= About this exercise =
Omit the pictures and extract only the lines from the line containing "How do I perform: Click" to the end of the material, each exactly as written.

= Material for this task =
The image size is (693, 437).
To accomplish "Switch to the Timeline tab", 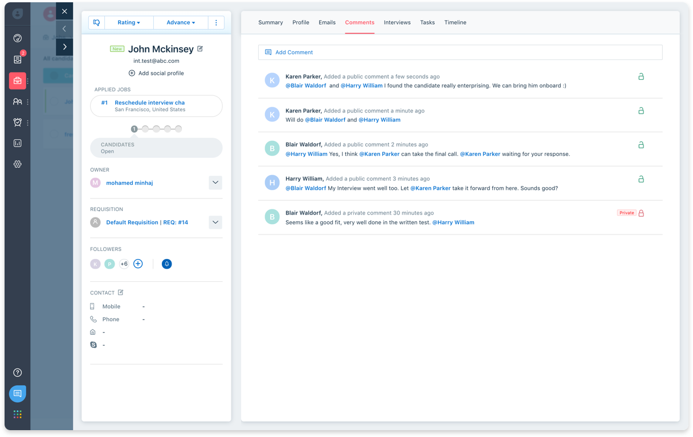I will coord(455,23).
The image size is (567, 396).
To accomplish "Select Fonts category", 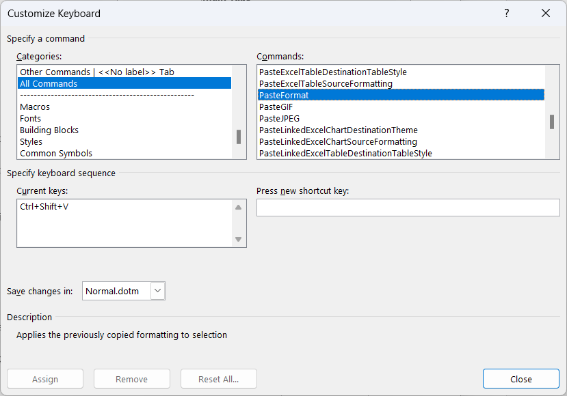I will click(31, 119).
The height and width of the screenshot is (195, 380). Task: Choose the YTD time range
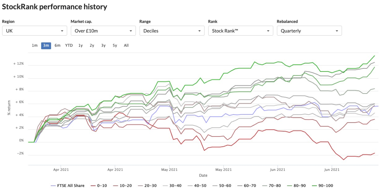69,46
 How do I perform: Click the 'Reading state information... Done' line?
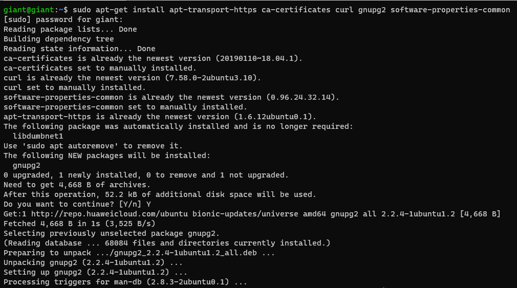pos(79,49)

= Answer space =
 How do I perform: Click the 'Reading state information... Done' line?
pos(79,49)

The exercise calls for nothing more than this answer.